Sanders was speaking to a rally of about 1,400 people at Winston-Salem State University in Winston-Salem on Thursday when he mentioned the Asheville unionization effort. He’s the current front-runner among contenders for the Democratic Party’s presidential nomination, and was speaking ahead of Saturday’s primary elections in South Carolina, and next week’s primary elections in North Carolina, which is one of several “Super Tuesday” states where voters will go to the polls on March 3.

“We’re going to make it easier to join unions,” Sanders told a roaring crowd, “because if you’re a worker and you wan’t decent wages, you want decent benefits, you’re going to have to be in a union to negotiate good wages and benefits. That’s what we need.”

Sanders said he has a proposal that would double union membership in this country, and decried the fact that North Carolina has the lowest rate of unionization in the country. He then turned his focus to Asheville.

“And right now, some 2,000 nurses at Mission Health in Asheville are standing up for their patients and their profession – thank you nurses – and they are forming a union with National Nurses United,” Sanders said, mentioning the largest union and professional association of registered nurses in the U.S. with more than 150,000 members.

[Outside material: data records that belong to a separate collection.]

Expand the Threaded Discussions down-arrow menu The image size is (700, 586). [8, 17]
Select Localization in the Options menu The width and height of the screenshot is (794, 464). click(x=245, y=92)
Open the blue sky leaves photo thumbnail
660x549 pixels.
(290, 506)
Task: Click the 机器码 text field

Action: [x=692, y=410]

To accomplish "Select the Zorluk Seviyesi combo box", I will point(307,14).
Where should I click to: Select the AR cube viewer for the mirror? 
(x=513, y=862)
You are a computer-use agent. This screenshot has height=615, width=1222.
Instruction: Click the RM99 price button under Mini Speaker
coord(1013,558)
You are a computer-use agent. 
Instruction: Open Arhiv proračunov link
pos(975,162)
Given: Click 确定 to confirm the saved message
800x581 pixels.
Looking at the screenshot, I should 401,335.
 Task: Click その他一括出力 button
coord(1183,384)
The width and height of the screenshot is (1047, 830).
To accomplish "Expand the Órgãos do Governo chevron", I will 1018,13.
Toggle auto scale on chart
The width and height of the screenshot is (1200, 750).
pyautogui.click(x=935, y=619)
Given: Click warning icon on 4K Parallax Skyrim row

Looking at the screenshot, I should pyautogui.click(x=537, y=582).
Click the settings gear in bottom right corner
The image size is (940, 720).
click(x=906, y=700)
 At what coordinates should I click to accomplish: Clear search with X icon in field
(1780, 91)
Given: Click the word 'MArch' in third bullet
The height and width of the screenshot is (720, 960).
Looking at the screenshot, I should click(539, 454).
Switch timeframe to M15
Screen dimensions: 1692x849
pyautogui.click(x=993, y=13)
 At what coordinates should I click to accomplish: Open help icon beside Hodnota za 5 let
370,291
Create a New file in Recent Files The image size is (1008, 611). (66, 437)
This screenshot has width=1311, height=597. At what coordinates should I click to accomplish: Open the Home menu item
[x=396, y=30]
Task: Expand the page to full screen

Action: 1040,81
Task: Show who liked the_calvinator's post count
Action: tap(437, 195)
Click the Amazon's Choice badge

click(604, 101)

“And I applaud those courageous nurses and I urge Hospital Corporation of America that owns Mission Health to treat their nurses with respect and dignity and stop union-busting in the hospital,” Sanders said.

Concerns about understaffed hospital operations at Mission, and severely overworked nurses, were publicly aired at a series of meetings held by an independent monitor to follow up on the sale of Mission to HCA. (Read Blue Ridge Public Radio’s coverage of one of those meetings.) Several residents, including Mission nurses, told personal stories of stressful working conditions that were taking a professional and personal toll.

Last week, Asheville activists Honor Moor and Will Overfelt created a Facebook Group titled Mission Maladies to continue to document people’s personal stories of their interactions with Mission Health. Overfelt created the above image as a show of solidarity with Mission nurses, and has asked followers to share the image.